Russia and Ukraine have had a complex relationship over the past centuries. As a very high-level overview, Ukraine became a part of the Soviet Union after the Soviet-Ukrainian war of 1917-1921. Decades later, Ukraine declared its independence from the USSR on August 24th, 1991. Tensions began to rise again in February of 2014 after the removal of Viktor Yanukovych, the pro-Russian president of Ukraine. Years later in 2022, Russia continues to put millions of Ukrainian lives at risk, and force people to flee their homes. We this displacement of people comes disheartening news of racism and discrimination faced by people of color as they seek to flee war for safety. This invasion has resulted in many unjust and unnecessary deaths.  

HarvardWIT+ would like to express our thoughts and support for our Ukrainian and Russian colleagues who are being impacted by this aggression.

Слава Україні (Glory to Ukraine). 


Reflections from our Ukrainian colleagues working at Harvard: 

“Those who have been through hell, and yet still show up every day to work hard and support and protect your family. Those who ask nothing of others except the liberty to make your own choices and destiny. Those who maintain hope in the face of seemingly insurmountable odds. These are the values that the Ukrainian people are fighting for right now.” - Alex Nazarenko, Senior Software Engineer, HUIT 


“Even my 82-year-old great aunt, who was a child during WW2, said we are not going to lose. I am impressed with the fierce spirit of my family who would rather die than fall to a dictatorship.” - Anonymous


“It’s strange and ironic, because I am Ukrainian and my husband is Russian. Our Ukrainian friends have Russian blood, our Russian friends are part Ukrainian. No one wants war.” - Anonymous 


Click here to view Alex Nazarenko's full reflection. 


Click here to view the full versions of our colleague's interviews.


Please review these resources if you would like to donate or get involved. 
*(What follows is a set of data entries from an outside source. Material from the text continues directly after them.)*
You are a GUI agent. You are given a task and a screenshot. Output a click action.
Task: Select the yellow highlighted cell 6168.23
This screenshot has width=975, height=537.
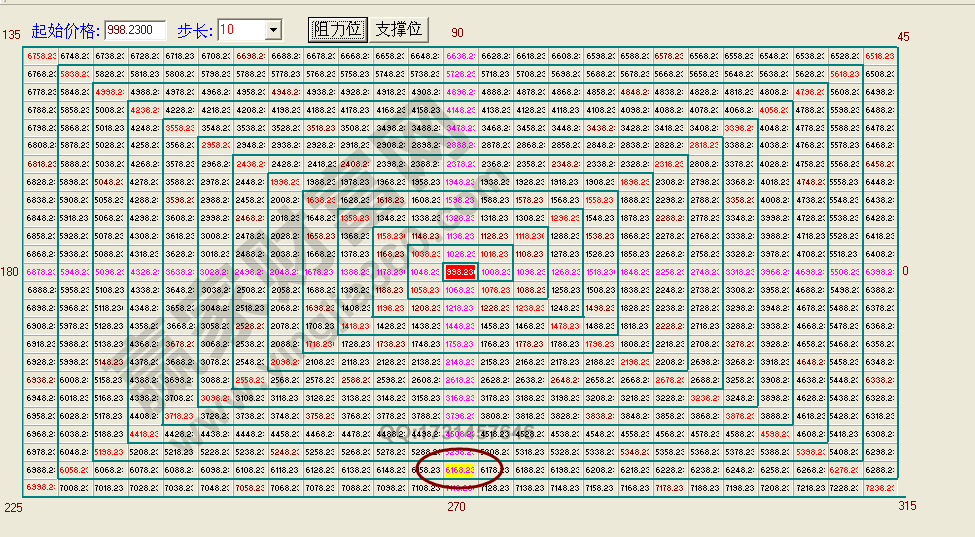(x=460, y=470)
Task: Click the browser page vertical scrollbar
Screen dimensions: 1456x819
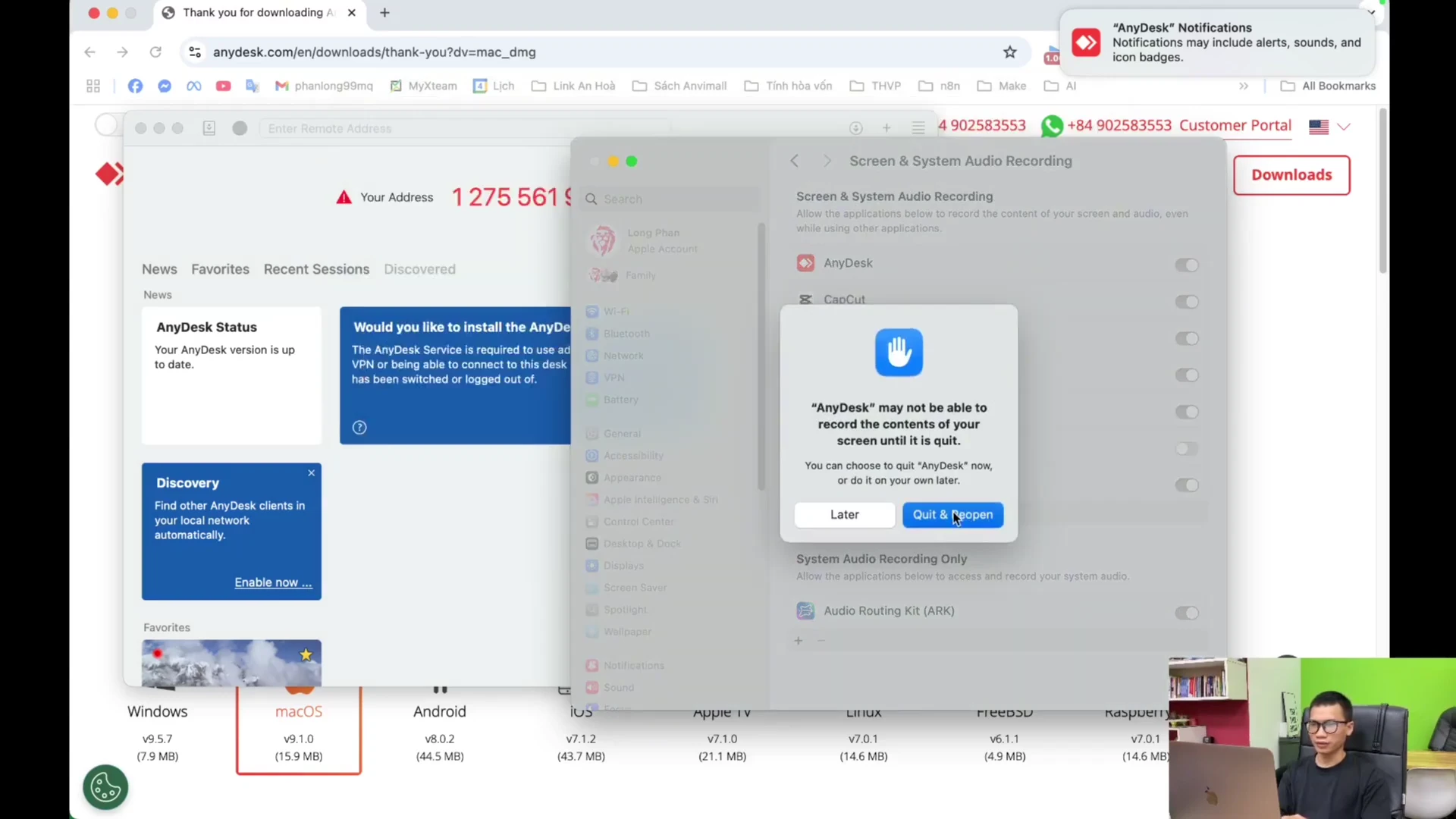Action: [x=1383, y=191]
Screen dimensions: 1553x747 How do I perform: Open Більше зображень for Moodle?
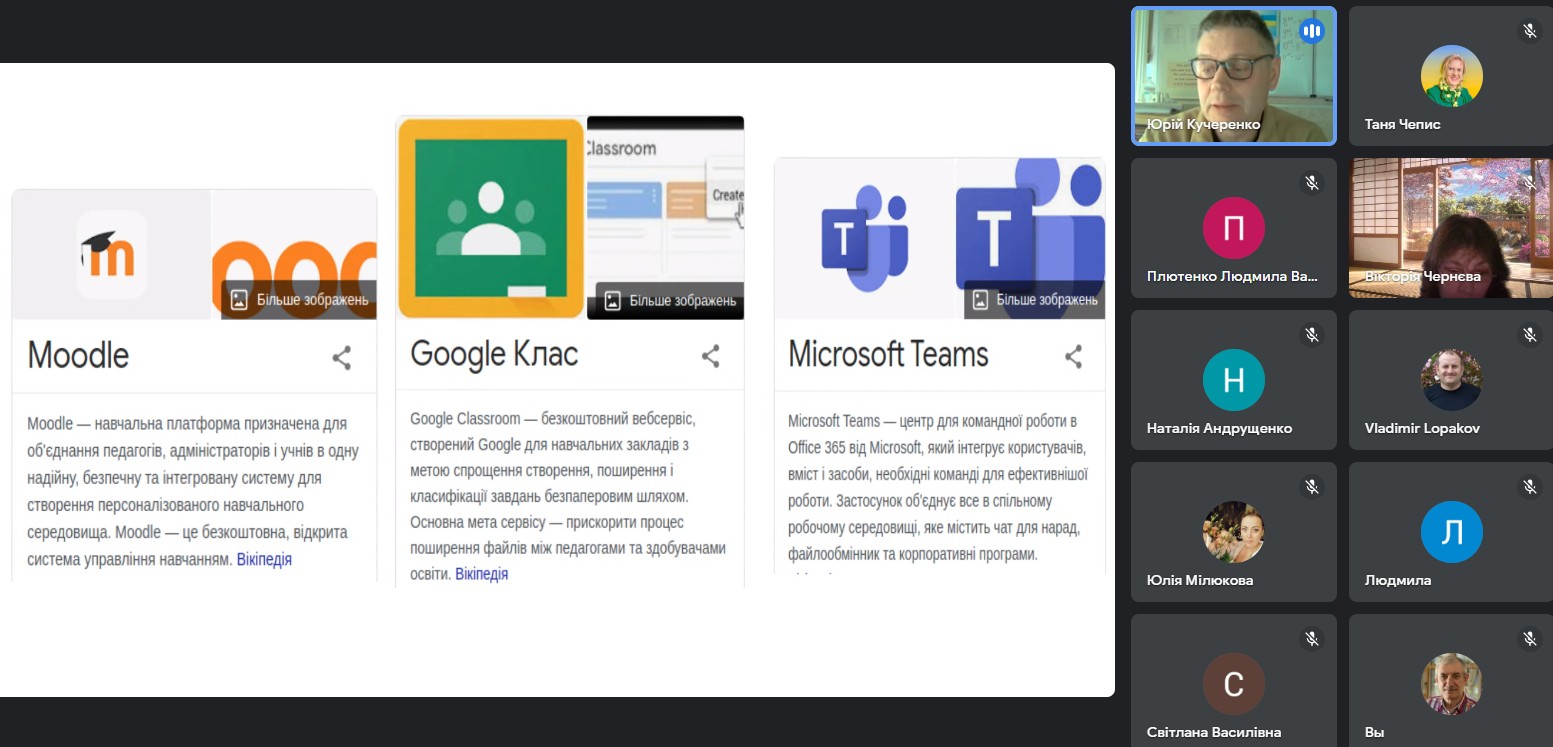point(299,300)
We know that war, violence, social, political, and economic unrest and instability continue to have untold consequences on people’s everyday lives long after the news reports stop. We also acknowledge the untold and under reported news, stories of conflict and turmoil from other countries throughout the world. We'd be remiss not to call out the obvious - media reporting informs which causes and countries receive support, admonishment, attention and/or censorship. We recognize no two stories or tragedies are the same, and do not need to be compared for merit on the international unrest scale. We also acknowledge the dynamics of the ways in which a country's power, racial makeup and economic significance plays into the breadth, depth, and balance on how the mainstream media portrays them. 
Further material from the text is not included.